Der Turm von Babel wäre ein Weltwunder, wenn Gott nicht dazwischengekommen wäre. Hat Gott etwas gegen Prestigeprojekte?

Auch die Geschichte vom Turmbau zu Babel (1.Mose 11,1-9) lesen wir heute mit anderen Augen als früher. Sie handelt von Menschen, die anfangen, eine Stadt zu bauen. Prunkstück und Wahrzeichen soll ein Turm werden, dessen Spitze bis an den Himmel reicht. Doch Gott verhindert dieses riesige Projekt. Er bewirkt ein Sprachen- und Stimmengewirr, so dass eine Kommunikation unter den Menschen nicht mehr möglich ist und sie ihre Arbeit nicht fortsetzen können. Sie verlassen die Stadt, lassen den Turm als Ruine zurück und siedeln sich in der ganzen Welt an.

Allerdings wird uns in der Erzählung nicht genau gesagt, worin die Sünde der Menschen besteht, wegen der Gott ihr Werk verhindern will. Hier muss gedeutet werden. Dabei hat sich eine Deutung so durchgesetzt, dass weitere Möglichkeiten kaum mehr in Betracht gezogen wurden. Man verstand diese Erzählung als eine Geschichte von „Schuld und Strafe“. Die Schuld der Menschen konnte nur die Hybris sein, ihre Überheblichkeit. Das schloss man aus ihrem Handeln: Wer einen Turm baut, dessen Spitze bis an den Himmel reicht, kann nur so sein wollen wie Gott. Das kann Gott nicht zulassen. Er kann keine weiteren Götter neben sich dulden. Er muss diese Hybris bestrafen. Darum verwirrt er die Sprachen und zerstreut die Menschen in alle Länder.

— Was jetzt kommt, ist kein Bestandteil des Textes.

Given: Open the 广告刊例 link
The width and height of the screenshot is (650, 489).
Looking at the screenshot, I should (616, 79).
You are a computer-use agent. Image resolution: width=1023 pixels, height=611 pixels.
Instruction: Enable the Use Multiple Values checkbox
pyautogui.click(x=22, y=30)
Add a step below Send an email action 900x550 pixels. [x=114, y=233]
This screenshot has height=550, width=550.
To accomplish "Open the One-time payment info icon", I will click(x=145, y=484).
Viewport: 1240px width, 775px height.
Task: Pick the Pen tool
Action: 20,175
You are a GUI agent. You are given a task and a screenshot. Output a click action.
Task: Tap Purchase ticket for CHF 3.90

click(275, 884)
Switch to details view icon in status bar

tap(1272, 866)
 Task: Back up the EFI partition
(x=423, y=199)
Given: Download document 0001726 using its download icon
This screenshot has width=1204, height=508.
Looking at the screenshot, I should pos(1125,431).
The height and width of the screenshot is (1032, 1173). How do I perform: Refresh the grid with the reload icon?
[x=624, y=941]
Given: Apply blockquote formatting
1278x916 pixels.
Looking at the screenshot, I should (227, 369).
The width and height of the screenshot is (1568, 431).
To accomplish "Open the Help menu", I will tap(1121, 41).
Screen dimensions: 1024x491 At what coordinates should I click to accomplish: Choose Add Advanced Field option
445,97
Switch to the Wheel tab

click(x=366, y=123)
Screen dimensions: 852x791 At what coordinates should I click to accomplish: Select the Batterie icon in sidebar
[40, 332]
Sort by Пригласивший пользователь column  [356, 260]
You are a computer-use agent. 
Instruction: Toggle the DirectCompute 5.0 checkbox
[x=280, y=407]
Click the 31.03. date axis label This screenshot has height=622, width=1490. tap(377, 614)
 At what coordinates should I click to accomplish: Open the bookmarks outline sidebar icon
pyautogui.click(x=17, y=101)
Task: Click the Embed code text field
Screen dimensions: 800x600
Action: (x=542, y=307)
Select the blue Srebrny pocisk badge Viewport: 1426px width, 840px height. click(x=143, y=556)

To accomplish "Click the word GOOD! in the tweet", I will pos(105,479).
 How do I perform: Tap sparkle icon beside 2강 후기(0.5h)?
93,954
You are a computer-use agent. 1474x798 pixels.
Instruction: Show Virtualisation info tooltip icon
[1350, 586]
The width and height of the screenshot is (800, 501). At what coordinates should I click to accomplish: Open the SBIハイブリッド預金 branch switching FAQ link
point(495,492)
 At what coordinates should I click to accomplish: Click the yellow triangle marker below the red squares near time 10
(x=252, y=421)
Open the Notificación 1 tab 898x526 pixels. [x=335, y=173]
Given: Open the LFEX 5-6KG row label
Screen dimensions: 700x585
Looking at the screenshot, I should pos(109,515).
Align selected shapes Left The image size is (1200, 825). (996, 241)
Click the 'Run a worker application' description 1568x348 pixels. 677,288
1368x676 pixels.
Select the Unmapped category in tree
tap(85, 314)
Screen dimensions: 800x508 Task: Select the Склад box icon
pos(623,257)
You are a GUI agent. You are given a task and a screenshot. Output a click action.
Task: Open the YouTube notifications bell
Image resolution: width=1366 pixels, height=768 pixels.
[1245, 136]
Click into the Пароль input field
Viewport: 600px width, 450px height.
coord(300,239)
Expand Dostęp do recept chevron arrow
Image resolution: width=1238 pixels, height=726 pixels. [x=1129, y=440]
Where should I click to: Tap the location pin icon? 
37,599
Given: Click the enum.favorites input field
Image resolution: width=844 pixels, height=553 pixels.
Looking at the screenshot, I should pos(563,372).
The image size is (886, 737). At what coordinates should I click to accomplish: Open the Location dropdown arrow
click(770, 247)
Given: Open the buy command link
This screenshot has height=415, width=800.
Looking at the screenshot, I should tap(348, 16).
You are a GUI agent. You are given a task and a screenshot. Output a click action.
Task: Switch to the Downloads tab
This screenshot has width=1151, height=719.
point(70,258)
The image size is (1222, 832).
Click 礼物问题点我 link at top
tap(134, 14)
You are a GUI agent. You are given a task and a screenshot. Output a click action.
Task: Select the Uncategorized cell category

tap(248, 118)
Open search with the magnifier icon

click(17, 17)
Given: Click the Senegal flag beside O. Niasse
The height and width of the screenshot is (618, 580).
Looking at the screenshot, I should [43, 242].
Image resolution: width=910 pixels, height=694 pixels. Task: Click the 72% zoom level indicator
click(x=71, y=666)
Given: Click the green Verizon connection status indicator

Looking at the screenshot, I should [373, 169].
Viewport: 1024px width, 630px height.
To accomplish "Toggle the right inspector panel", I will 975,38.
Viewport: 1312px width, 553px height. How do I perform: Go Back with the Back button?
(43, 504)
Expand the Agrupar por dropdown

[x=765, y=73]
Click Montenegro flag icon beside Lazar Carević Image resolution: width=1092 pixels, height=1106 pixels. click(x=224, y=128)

Erst in letzter Zeit werden wir darauf aufmerksam, dass diese Deutung zwar ihr Recht auch weiterhin hat, aber dass dabei ein anderer wichtiger Aspekt übersehen wurde. Ein Irrtum? Von Hybris ist in dem ganzen Text keine Rede, und es steht tatsächlich nicht da, dass die Menschen sein wollten wie Gott …

Relecture

Wir unterziehen die Geschichte einer relecture: Wir lesen sie mit anderen Augen. Es spielt nicht nur das Motiv des Turmbaus eine Rolle. Daneben gibt es ein anderes Motiv, das Motiv der einen und der vielen Sprachen. Die Geschichte beginnt damit: „Es hatte aber alle Welt einerlei Zunge und Sprache.“ Gott nimmt darauf Bezug: „Siehe, es ist einerlei Volk und einerlei Sprache unter ihnen.“ Und häufig taucht dann das Motiv der vielen Sprachen und der damit verbundenen Zerstreuung der Völker in alle Lande auf.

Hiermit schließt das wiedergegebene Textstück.